▶ **TASK PROMPT**: Verbatim, and with nothing else, reproduce the data below from its first line through the line containing "Task: Open the Access Advisor tab".

▶ **GIVEN RECORDS**:

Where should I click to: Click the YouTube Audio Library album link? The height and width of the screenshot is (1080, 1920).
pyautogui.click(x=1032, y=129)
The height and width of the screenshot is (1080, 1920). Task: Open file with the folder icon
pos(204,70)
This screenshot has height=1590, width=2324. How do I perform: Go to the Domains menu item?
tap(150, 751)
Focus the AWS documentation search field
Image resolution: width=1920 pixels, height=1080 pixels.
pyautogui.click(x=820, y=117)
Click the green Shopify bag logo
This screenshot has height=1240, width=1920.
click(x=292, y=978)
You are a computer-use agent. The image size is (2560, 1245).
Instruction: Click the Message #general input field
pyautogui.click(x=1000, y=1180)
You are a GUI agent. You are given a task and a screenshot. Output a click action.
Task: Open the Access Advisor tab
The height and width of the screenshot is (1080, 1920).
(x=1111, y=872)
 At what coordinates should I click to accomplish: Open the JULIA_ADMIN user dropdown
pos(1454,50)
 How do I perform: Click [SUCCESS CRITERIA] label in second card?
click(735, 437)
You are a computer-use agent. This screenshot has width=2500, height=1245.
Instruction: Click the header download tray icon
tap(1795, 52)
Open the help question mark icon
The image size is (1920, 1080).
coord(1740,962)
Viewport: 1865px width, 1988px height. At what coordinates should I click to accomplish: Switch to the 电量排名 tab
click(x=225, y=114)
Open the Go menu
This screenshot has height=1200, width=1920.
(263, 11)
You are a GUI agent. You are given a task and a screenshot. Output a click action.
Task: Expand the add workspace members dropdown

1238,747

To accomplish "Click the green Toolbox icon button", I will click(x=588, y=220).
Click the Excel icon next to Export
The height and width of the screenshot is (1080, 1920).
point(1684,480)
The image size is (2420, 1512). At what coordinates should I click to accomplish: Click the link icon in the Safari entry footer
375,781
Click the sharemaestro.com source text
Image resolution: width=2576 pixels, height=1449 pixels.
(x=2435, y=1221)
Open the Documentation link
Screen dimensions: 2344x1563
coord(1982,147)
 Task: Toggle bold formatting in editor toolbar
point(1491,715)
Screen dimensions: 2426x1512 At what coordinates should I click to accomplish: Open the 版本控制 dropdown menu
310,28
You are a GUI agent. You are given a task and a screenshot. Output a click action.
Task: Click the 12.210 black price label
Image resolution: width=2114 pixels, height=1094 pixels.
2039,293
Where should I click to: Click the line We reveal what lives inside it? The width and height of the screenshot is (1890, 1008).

▶ **RESULT OF THIS TASK**:
Where should I click to: Click the YouTube Audio Library album link? The height and width of the screenshot is (1080, 1920).
pyautogui.click(x=1032, y=129)
The height and width of the screenshot is (1080, 1920). Task: Open file with the folder icon
pos(204,70)
This screenshot has height=1590, width=2324. How do I perform: Go to the Domains menu item?
tap(150, 751)
Focus the AWS documentation search field
Image resolution: width=1920 pixels, height=1080 pixels.
pyautogui.click(x=820, y=117)
Click the green Shopify bag logo
This screenshot has height=1240, width=1920.
click(x=292, y=978)
You are a computer-use agent. The image size is (2560, 1245).
Instruction: Click the Message #general input field
pyautogui.click(x=1000, y=1180)
You are a GUI agent. You are given a task and a screenshot. Output a click action.
Task: Open the Access Advisor tab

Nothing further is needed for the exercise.